> [BRIEF A] List the items in parentheses in the mailing list message that are offered as examples of what the lack of optimization for the "large flat list" case might involve.
> [BRIEF B] Write out the passage of the mailing list message between "Thanks for explaining" and "in the list.", inclusive.

> [SELECTED PASSAGE]
====================

Search Mailing List Archives


Limit search to: Subject & Body Subject Author
Sort by: Reverse Sort
Limit to: All This Week Last Week This Month Last Month
Select Date Range     through    

[bioontology-support] [BioPortal] Feedback from Andrey Fedorov

David Clunie dclunie at dclunie.com
Tue Feb 13 05:08:28 PST 2018


Hi Jennifer

Thanks for explaining why the DCM "ontology" loads more
slowly initially. In this day and age, loading a flat
list of just under 4,000 entries shouldn't take noticeable
time, IMHO, but I understand that your implementation may not
be optimized for this pattern, and 7 seconds is not that
bad for the first response if it is cached afterwards.

However, through the web browser, if I "jump to" a term
after having loaded the top level, say "Segmentation", it
takes quite a few seconds to actually load the class and
quite a few seconds more to "jump to" it in the list.
Again I understand that this may be lack of optimization
for the "large flat list" case (choice of data structure,
size of nodes, indexing/insertion mechanism, re-sending the
list for the user interface frame rather than moving around
in what was already sent if content unchanged, etc.).

On the other hand, if I search for a term across all ontologies,
e.g., "Segmentation" it is pretty fast and finds the DCM class(es).

====================

> [EXTRACTED INFORMATION]
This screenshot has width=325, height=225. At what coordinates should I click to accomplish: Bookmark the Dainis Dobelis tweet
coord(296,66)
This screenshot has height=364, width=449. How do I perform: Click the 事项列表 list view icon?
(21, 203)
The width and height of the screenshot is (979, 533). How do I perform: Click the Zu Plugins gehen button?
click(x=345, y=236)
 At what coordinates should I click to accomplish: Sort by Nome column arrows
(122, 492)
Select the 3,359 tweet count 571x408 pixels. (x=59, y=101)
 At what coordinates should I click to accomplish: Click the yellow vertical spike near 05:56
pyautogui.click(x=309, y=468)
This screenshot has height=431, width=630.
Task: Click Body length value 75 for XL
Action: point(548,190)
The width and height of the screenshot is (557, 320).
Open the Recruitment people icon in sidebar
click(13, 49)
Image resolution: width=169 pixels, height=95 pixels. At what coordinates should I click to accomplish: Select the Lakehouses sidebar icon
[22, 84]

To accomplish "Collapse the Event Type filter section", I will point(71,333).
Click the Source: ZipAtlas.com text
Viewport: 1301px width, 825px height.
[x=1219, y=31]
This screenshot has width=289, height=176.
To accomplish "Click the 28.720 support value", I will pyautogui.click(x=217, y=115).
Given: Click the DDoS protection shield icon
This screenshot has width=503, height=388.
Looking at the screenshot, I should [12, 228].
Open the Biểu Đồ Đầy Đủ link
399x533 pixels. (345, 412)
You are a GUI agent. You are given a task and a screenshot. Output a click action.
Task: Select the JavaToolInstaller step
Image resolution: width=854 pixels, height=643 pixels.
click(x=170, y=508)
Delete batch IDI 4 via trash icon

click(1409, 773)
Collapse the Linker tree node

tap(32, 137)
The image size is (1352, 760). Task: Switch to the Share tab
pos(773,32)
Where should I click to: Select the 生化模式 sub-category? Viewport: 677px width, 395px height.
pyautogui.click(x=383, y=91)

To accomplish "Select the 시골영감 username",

====================

> [TASK OUTPUT A]
- choice of data structure
- size of nodes
- indexing/insertion mechanism
- re-sending the list for the user interface frame rather than moving around in what was already sent if content unchanged

> [TASK OUTPUT B]
Thanks for explaining why the DCM "ontology" loads more
slowly initially. In this day and age, loading a flat
list of just under 4,000 entries shouldn't take noticeable
time, IMHO, but I understand that your implementation may not
be optimized for this pattern, and 7 seconds is not that
bad for the first response if it is cached afterwards.

However, through the web browser, if I "jump to" a term
after having loaded the top level, say "Segmentation", it
takes quite a few seconds to actually load the class and
quite a few seconds more to "jump to" it in the list.